_Short exercise_
Write out the lines below again, swapping "dropdown" for "drop-down list" and leaving everything else unchanged.

_Dataset rows_
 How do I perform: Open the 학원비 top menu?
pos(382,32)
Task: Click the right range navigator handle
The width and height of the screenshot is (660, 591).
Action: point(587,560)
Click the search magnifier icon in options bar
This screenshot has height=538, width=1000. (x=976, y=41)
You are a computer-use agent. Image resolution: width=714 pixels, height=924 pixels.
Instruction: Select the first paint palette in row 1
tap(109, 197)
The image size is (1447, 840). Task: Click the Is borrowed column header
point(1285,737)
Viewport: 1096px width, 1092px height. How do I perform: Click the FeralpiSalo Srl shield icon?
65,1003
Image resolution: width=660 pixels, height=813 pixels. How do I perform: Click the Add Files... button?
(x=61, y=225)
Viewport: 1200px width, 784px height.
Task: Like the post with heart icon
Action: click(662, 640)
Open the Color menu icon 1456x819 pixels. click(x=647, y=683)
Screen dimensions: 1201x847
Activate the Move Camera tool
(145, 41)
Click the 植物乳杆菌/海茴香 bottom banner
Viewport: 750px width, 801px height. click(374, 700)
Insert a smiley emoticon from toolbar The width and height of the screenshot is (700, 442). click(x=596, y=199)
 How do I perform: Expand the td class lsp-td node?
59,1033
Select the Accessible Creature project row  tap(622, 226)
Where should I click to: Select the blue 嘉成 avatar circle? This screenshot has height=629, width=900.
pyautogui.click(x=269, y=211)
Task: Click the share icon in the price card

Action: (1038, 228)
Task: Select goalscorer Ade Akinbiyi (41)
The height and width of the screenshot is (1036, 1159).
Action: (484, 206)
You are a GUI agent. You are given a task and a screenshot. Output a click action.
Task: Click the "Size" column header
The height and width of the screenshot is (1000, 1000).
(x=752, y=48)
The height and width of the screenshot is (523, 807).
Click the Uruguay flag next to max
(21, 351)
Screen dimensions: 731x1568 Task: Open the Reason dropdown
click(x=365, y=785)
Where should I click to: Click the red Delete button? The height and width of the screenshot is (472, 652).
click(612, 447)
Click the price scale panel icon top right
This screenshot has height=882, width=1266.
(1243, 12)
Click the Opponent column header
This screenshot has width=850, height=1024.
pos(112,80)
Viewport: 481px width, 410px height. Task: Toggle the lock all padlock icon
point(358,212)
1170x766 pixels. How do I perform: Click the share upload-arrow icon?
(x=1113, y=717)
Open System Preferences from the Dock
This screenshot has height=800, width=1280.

_Written solution_
 How do I perform: Open the 학원비 top menu?
pos(382,32)
Task: Click the right range navigator handle
The width and height of the screenshot is (660, 591).
Action: point(587,560)
Click the search magnifier icon in options bar
This screenshot has height=538, width=1000. (x=976, y=41)
You are a computer-use agent. Image resolution: width=714 pixels, height=924 pixels.
Instruction: Select the first paint palette in row 1
tap(109, 197)
The image size is (1447, 840). Task: Click the Is borrowed column header
point(1285,737)
Viewport: 1096px width, 1092px height. How do I perform: Click the FeralpiSalo Srl shield icon?
65,1003
Image resolution: width=660 pixels, height=813 pixels. How do I perform: Click the Add Files... button?
(x=61, y=225)
Viewport: 1200px width, 784px height.
Task: Like the post with heart icon
Action: click(662, 640)
Open the Color menu icon 1456x819 pixels. click(x=647, y=683)
Screen dimensions: 1201x847
Activate the Move Camera tool
(145, 41)
Click the 植物乳杆菌/海茴香 bottom banner
Viewport: 750px width, 801px height. click(374, 700)
Insert a smiley emoticon from toolbar The width and height of the screenshot is (700, 442). click(x=596, y=199)
 How do I perform: Expand the td class lsp-td node?
59,1033
Select the Accessible Creature project row  tap(622, 226)
Where should I click to: Select the blue 嘉成 avatar circle? This screenshot has height=629, width=900.
pyautogui.click(x=269, y=211)
Task: Click the share icon in the price card

Action: (1038, 228)
Task: Select goalscorer Ade Akinbiyi (41)
The height and width of the screenshot is (1036, 1159).
Action: (484, 206)
You are a GUI agent. You are given a task and a screenshot. Output a click action.
Task: Click the "Size" column header
The height and width of the screenshot is (1000, 1000).
(x=752, y=48)
The height and width of the screenshot is (523, 807).
Click the Uruguay flag next to max
(21, 351)
Screen dimensions: 731x1568 Task: Open the Reason drop-down list
click(x=365, y=785)
Where should I click to: Click the red Delete button? The height and width of the screenshot is (472, 652).
click(612, 447)
Click the price scale panel icon top right
This screenshot has height=882, width=1266.
(1243, 12)
Click the Opponent column header
This screenshot has width=850, height=1024.
pos(112,80)
Viewport: 481px width, 410px height. Task: Toggle the lock all padlock icon
point(358,212)
1170x766 pixels. How do I perform: Click the share upload-arrow icon?
(x=1113, y=717)
Open System Preferences from the Dock
This screenshot has height=800, width=1280.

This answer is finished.